Green Initiative Aims To Fill Jobs

Green Initiative Aims To Fill Jobs
PORTLAND, ME - State lawmakers hope a bill called the Green Housing Initiative will help employ some 4,300 Maine construction workers that economists said don't have work. Senate President Libby Mitchell sponsored LD-774, a $60 million bond, that's expected to put unemployed construction workers back to work by creating affordable, energy-efficient housing units like one recently unveiled in Portland's Bayside neighborhood.

Not only is the 20-unit housing complex in East Bayside the color green, it was built with green in mind, replete with solar panels heat the hot water.

Construction jobs in Maine fell drastically from 2008 to 2009, Keithley reported. Mitchell said the bill will create or maintain 5,800 jobs.

"Wouldn't that do a wonderful thing for this awful, rising unemployment rate? We'll put people back to work," she said.

The Green Housing Initiative would also create 5,000 new, affordable, energy-efficient housing units over the next 10 years.

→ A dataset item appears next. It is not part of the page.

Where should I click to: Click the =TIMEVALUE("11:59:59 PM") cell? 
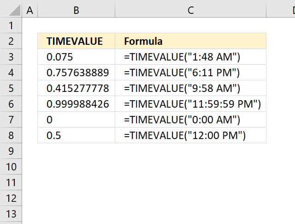click(x=190, y=104)
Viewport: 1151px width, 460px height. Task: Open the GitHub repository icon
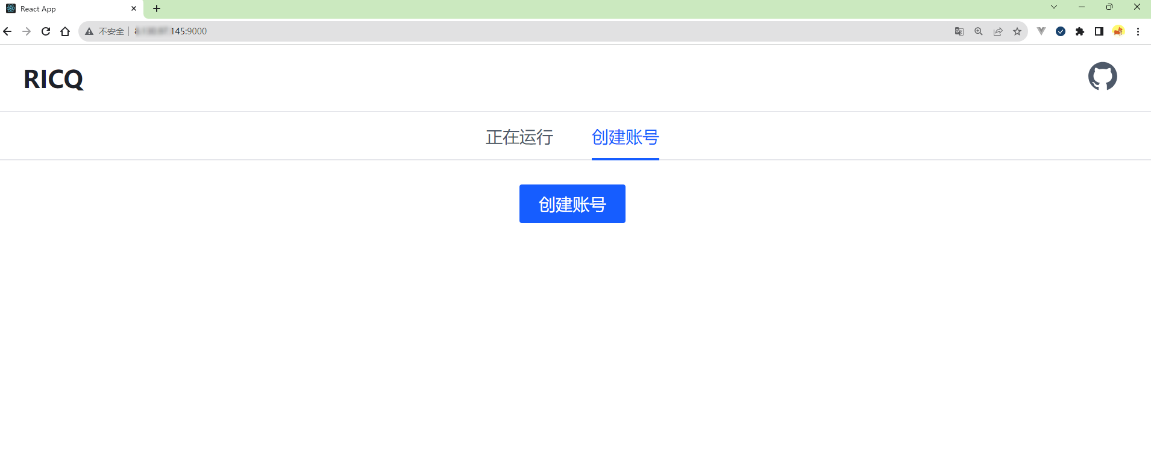click(x=1102, y=77)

When the Maine Affordable Housing Coalition unveiled the results of an economic impact study, the organization asked Marcia Frank to speak. Frank, a Navy veteran, was laid off soon after she moved to Maine in 2007. She ended up in a women's shelter for a year.

"I had to give away my dog of 12 years, and it tore my heart up as I watched him drive away with the shelter person," she said.

Frank said she believes, as does the state, that if more affordable housing units were available, she would have been able to squeak by without ending up on the streets.

"It would have changed my life because I would have gotten the apartment, and it's extremely difficult to find employment from the homeless shelter," Frank said. "If people find out you're there, they want nothing to do with you. If you use their phone, they know the phone number."